I would strongly advise use of the internal dbname/wikiid value in public APIs and metadata. We have made this mistake a dozen times before, and paid for it with painful migrations many times since. In general the canonical domain name should be used in new developments.

Sounds good to me. So for example, this would be using “en.wikipedia” instead of “enwiki”?

@Ottomata, thanks for this context! We're looking into changing to snake case.

Disclaimer: I think this ticket is a wrong place to raise my more generic concerns. Okapi should do whatever okapi needs to do :) but since there’s an active discussion here, I’ll leave the comment here. Please point me to a more appropriate place if one exists.

I would like to raise one more question: why are we forcing everything into schema.org at all?

From schema.org website:

What is the purpose of schema.org?
Schema.org is a joint effort, in the spirit of sitemaps.org, to improve the web by creating a structured data markup schema supported by major search engines. On-page markup helps search engines understand the information on web pages and provide richer search results. A shared markup vocabulary makes easier for webmasters to decide on a markup schema and get the maximum benefit for their efforts. Search engines want to make it easier for people to find relevant information on the web. Markup can also enable new tools and applications that make use of the structure.

TLDR it’s a vocabulary designed for formatting data in a way search engines can understand. They themselves state it does not aim to be a general purpose ontology language. Which might be exactly correct for okapi.

I do however feel hesitant about making it a general-purpose standard for our internal events and data structures.

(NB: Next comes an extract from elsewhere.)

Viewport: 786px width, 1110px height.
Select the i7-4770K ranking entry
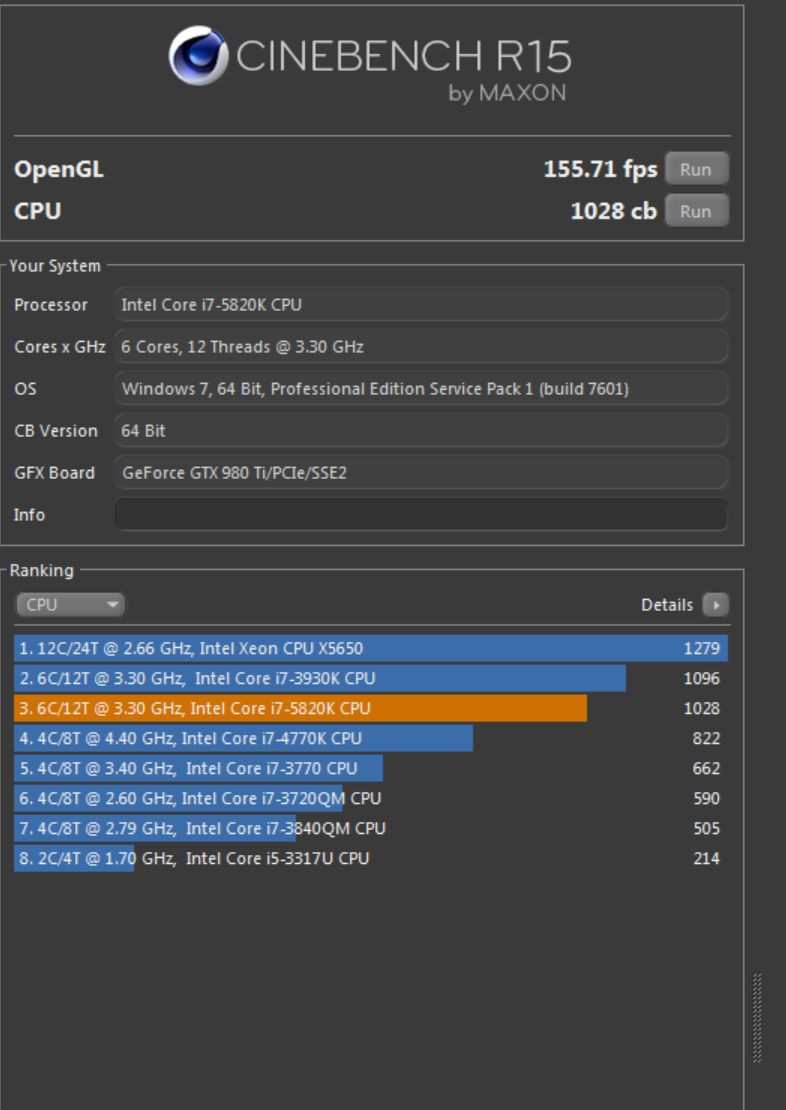[x=243, y=738]
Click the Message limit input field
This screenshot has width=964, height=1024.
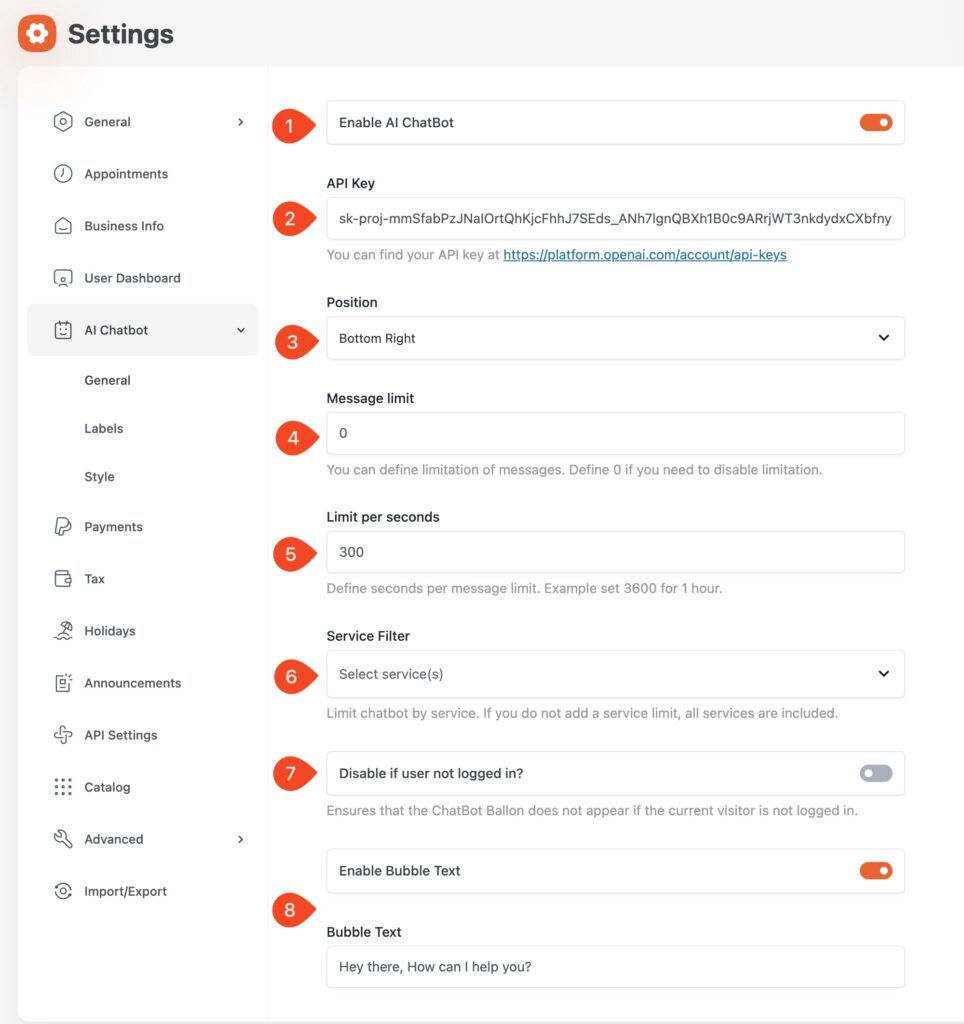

As we already have seen, forcing everything into it makes us rename some of the most basic concepts we’ve been using for the past 15 years, and we’ve barely scratched the surface here, I anticipate that if we wanted to standardize around schema.org, we’d need to rename everything.

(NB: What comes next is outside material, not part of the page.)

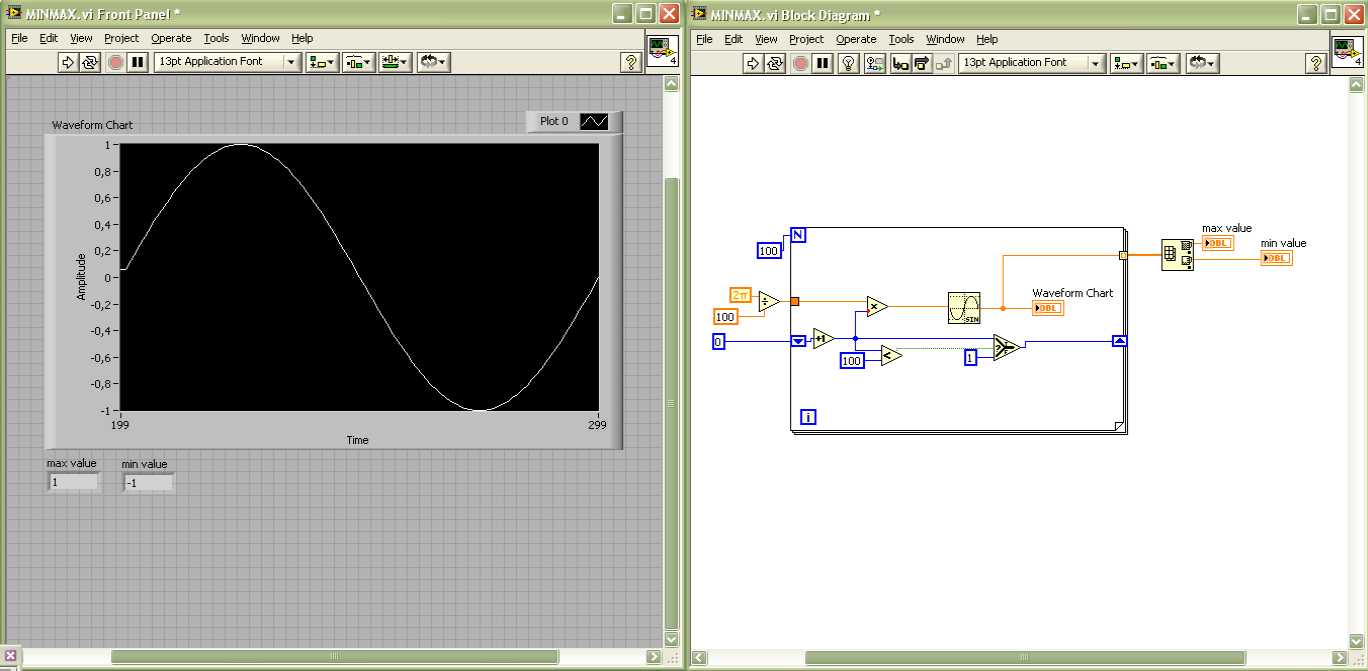Select the Array Max & Min node
Viewport: 1368px width, 671px height.
tap(1177, 255)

This beg the question: how deep do you thing we should drag schema.org terminology into our stack? Are we going to rename our database fields? I hope not. This means that if we do decide to use schema.org terms, we need to know how to transform from well established media wiki terms into schema.org. No matter what, in practice there will have to be a layer that knows that “version” is a “revision of” and “name” is a “page_id”

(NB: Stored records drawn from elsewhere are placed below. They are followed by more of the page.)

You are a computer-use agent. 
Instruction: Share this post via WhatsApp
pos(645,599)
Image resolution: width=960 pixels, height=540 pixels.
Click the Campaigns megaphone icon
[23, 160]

So, if we need not only be defining the schema for schema.org, but probably more importantly define the mappings. If we had easy transformation, supporting schema.org become a question of rendering, we are free generate schema.org markup on the edge for external consumers that want or need it.

Every time someone needs to move camelCased data identifiers in case insensitive systems, they will have to write code that reasons about the case changes.

For reference, here's an example of case aware code we had to write to automate ingestion of event data into Hive. I'd much prefer if we never have to write that again!

I agree with above points @Pchelolo - deciding now if it's the best approach for Okapi as well. I think what it provides for us is a clear path of ways to name things but it is full of gaps and holes for data we need to add to the schema. The Wikidata front is more clear, in terms of flattening the ontology into schema.org.

We're adding a few new fields and I'm working through the right approach now, we have a clear window right now to make that decision. I'll share with you all as I get through what that might look like.

@Krinkle wrote:

I would strongly advise use of the internal dbname/wikiid value in public APIs and metadata. We have made this mistake a dozen times before, and paid for it with painful migrations many times since. In general the canonical domain name should be used in new developments.

Sounds good to me. So for example, this would be using “en.wikipedia” instead of “enwiki”?

Yes, and more specifcally en.wikipedia.org (I'm not aware of APIs where we return or expect it without TLD).

Actually, this function is probably more interesting.

@RBrounley_WMF, @Protsack.stephan: Hi, the Due Date set for this open task was a while ago.
Can you please either update or reset the Due Date (by clicking Edit Task), or set the status of this task to resolved in case this task is done? Thanks.